For Chloé Longuet, her very first experience with HS happened around the summer of 2007.
“I remember having what was a pimple, smack in the middle of my chest, small and located right at my bra band. It hurt. The water stung, touching it hurt, blowing on it hurt,” she explained. “At the end of the week I was embarrassed but asked my mom if this was a normal. Thankfully my mother chose to take me to the doctor to just check it out. She claimed that ‘pain’ wasn’t parallel to the unfortunate experience of crazy hormones. This was also when symptoms started to surface, too.”
After multiple visits to various doctors and dermatologists, Chloé finally got a diagnosis. It took her 9 years.
“My doctor didn’t believe my symptoms and it was a female NP [nurse practitioner] that finally realized I’d been at the office about 5 times complaining of consistent symptoms and took further action by referring me to a dermatologist. Three dermatologists later, I was finally sent to this quirky dermatologist that took one look and that was it. Hidradenitis Supperativa was his diagnosis of this beast that had driven me crazy for years,” she said.
Today, Chloé is a massage therapist living in Toronto. She uses her social media platforms to share what live is like with HS, and hopes to dispel myths surrounding the quiet suffering of those who are yet to be diagnosed.
“The most misunderstood thing about HS is that it is not in your head,” she said. “This pain is real and there are more people, quite a number in North America, that also have this condition.”
Chloé wishes that everyone could understand the validity of the condition. “It’s manifestation and presence is not conventional in a physical manner or visually orchestrated to appeal to society’s standards of beauty and health,” she shares.
HS is a very quiet and painful disease that is poorly understood by many. The idea that there is so much judgement on my ability to understand what triggers my flareups and the product of this skin condition is mind blowing; especially when I’ve had people feel offended by my scars.
After enduring enough discrimination, Chloé began sharing her story online, and started building a community around vulnerability and authenticity.
“I initially started posting my HS on social media because of the amount of discrimination I’ve encountered in having it,” she said. “The way I felt after being called out for walking around with scars on my chest or under arms… to finally realizing my frustration needed to be channeled into productivity. These individuals needed to understand what war my body was internally facing.
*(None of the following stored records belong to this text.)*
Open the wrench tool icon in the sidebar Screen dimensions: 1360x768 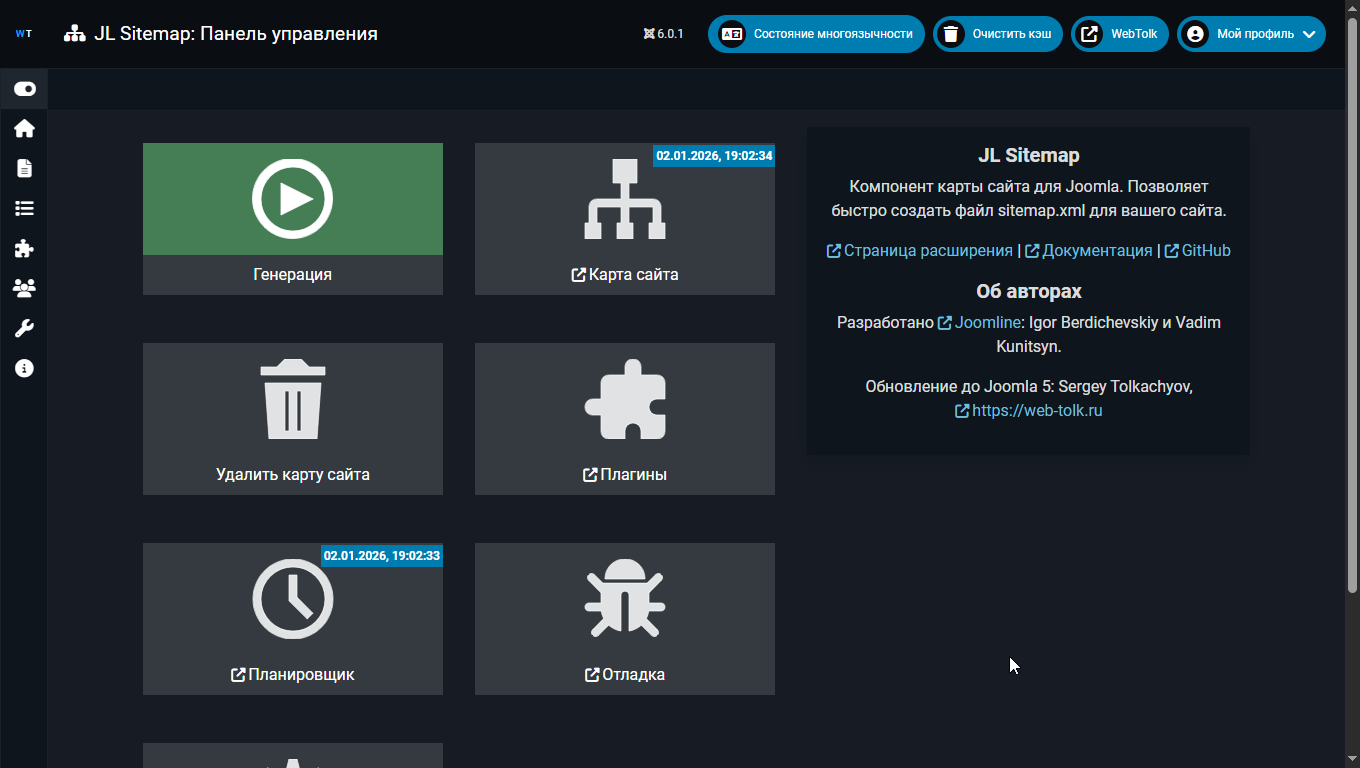click(24, 328)
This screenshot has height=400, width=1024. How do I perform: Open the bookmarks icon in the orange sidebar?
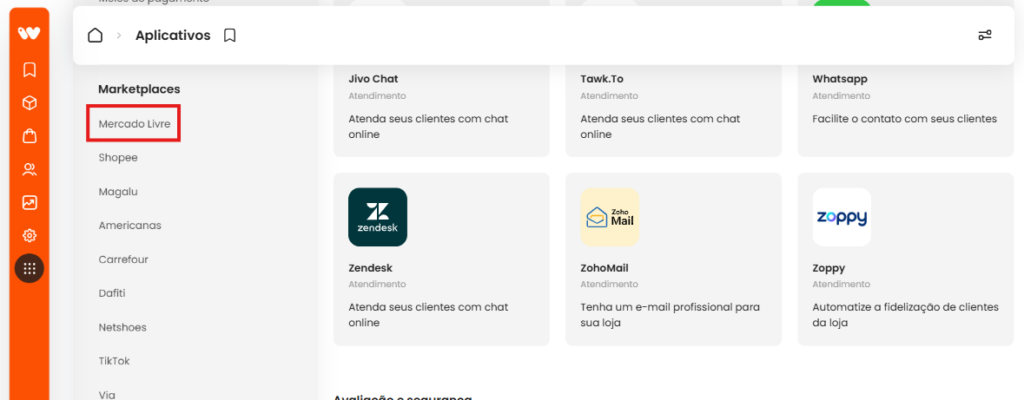click(x=29, y=70)
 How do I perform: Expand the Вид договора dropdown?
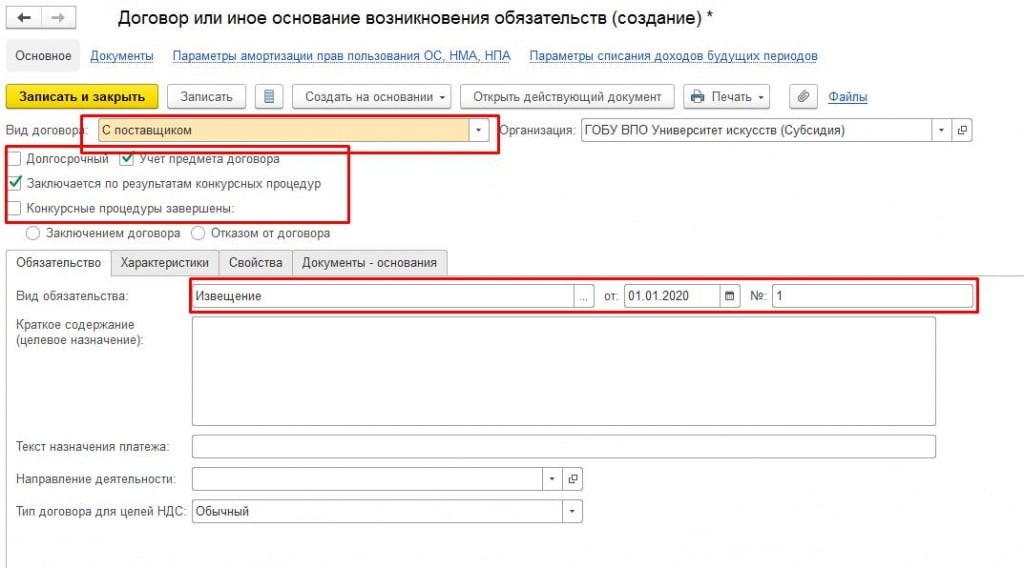click(x=479, y=130)
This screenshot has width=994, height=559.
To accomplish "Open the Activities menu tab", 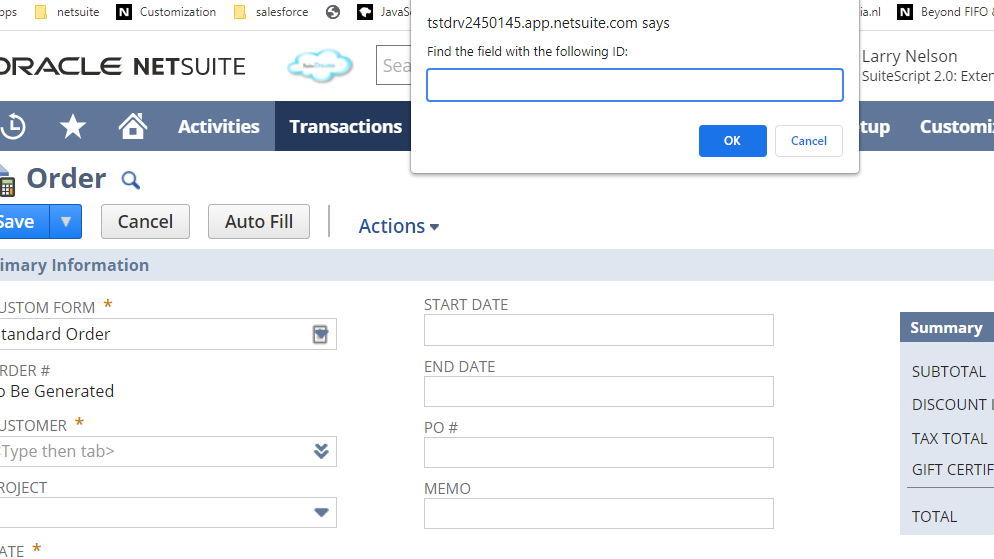I will pyautogui.click(x=218, y=127).
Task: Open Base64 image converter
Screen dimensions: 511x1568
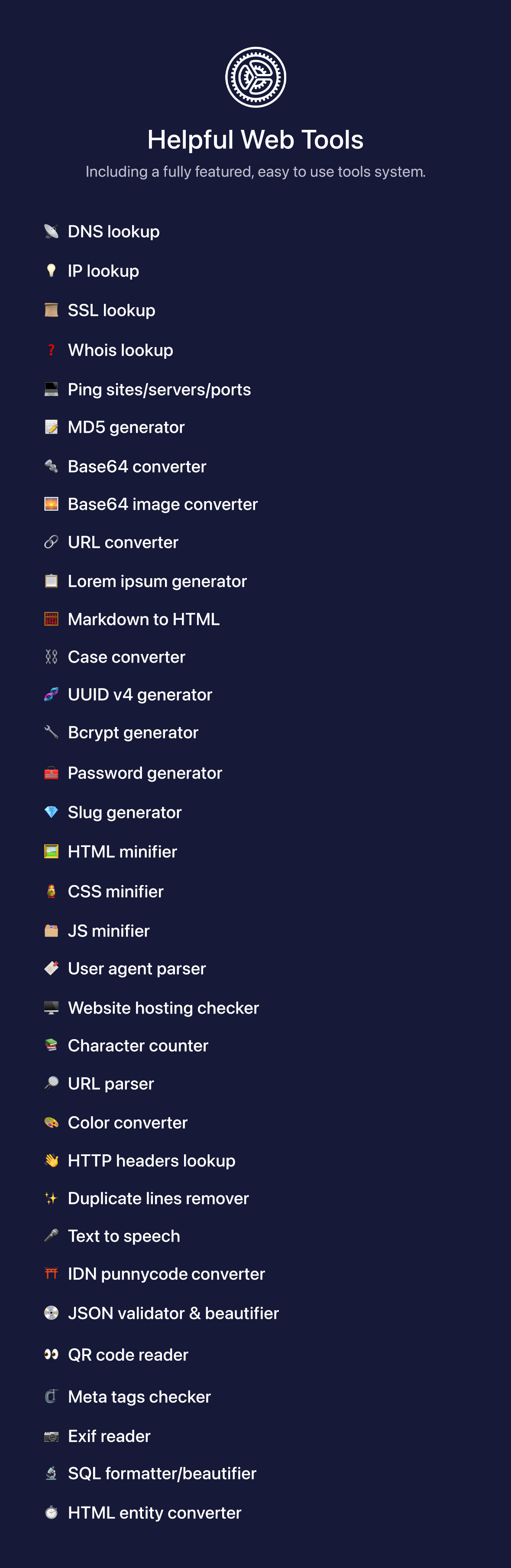Action: pyautogui.click(x=163, y=504)
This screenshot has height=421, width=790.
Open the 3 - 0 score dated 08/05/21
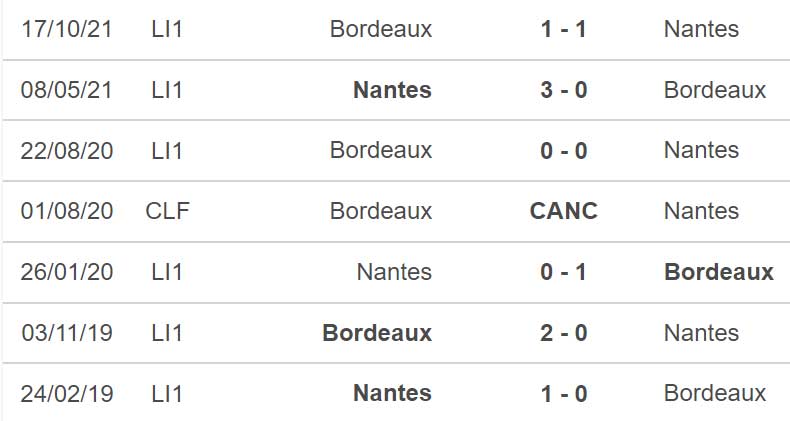[563, 90]
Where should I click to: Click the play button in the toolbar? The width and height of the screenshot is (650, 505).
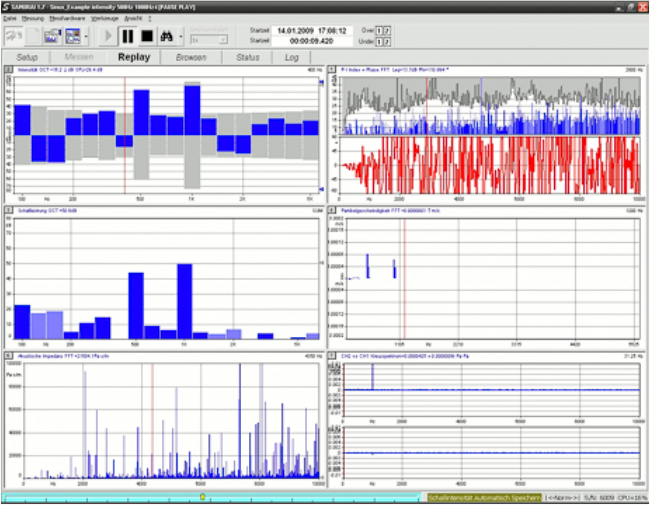(x=106, y=36)
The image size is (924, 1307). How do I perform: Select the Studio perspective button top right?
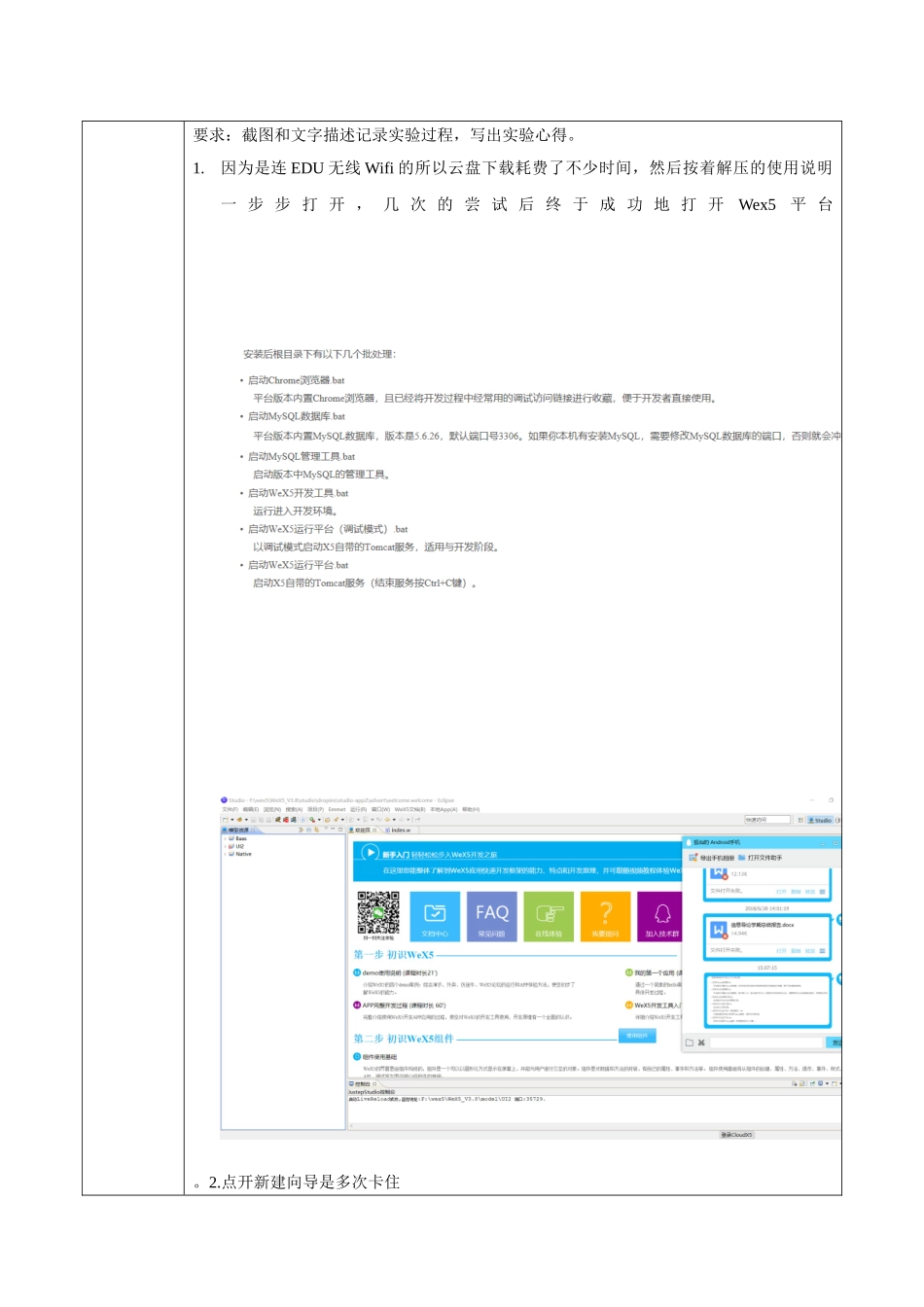821,821
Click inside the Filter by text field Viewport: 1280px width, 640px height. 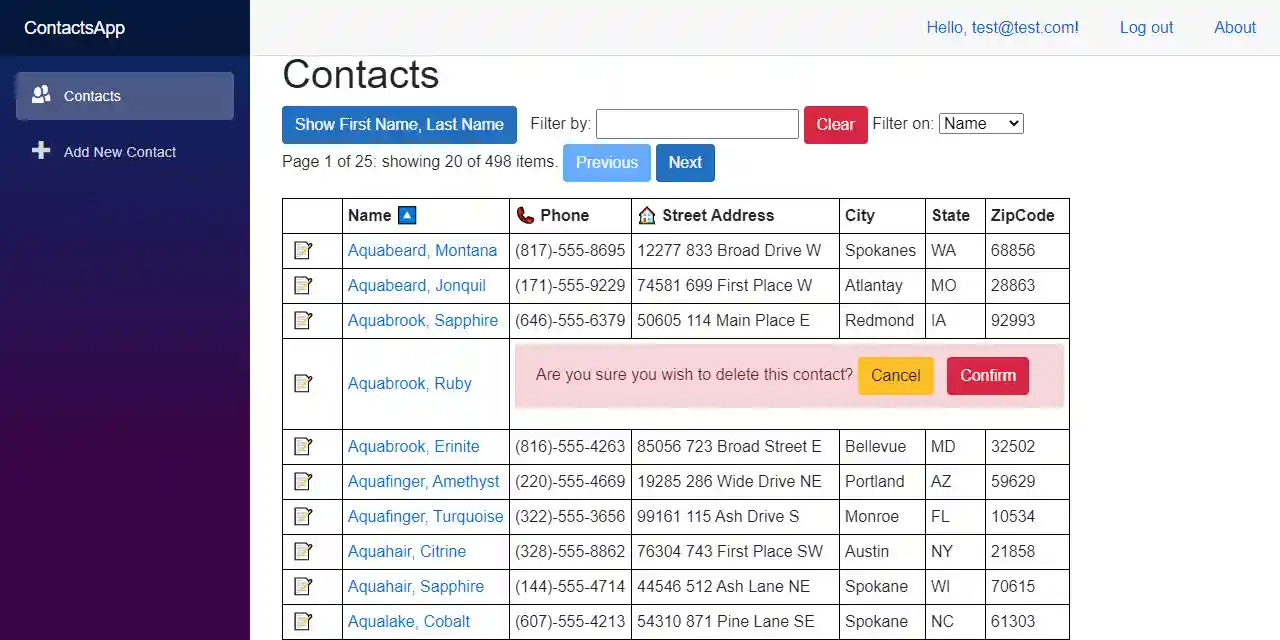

And so the decision to educate finally finding beauty and solace in my body fighting for its wellbeing and survival,” she said.
Her biggest advice for those who are also struggling with HS? “Take a moment to breathe and find your triggers for flareups,” she says. “We are so hard on ourselves when it comes to how this looks to others. We are so quick to think this is the end of a great life and the start of a miserable one. Breathe. Once triggers for flareups are pinpointed, take action and your quality of life will restore itself as your body sees fit.”
If Chloé could advise her younger self on anything, she says she’d tell her that other people’s opinions of you should be based on your character, and not your body’s “battle wounds.”
“Anyone who thinks otherwise just needs some time to adjust,” she says. “Breathe. Your scars will helps others on their journey in living with theirs.”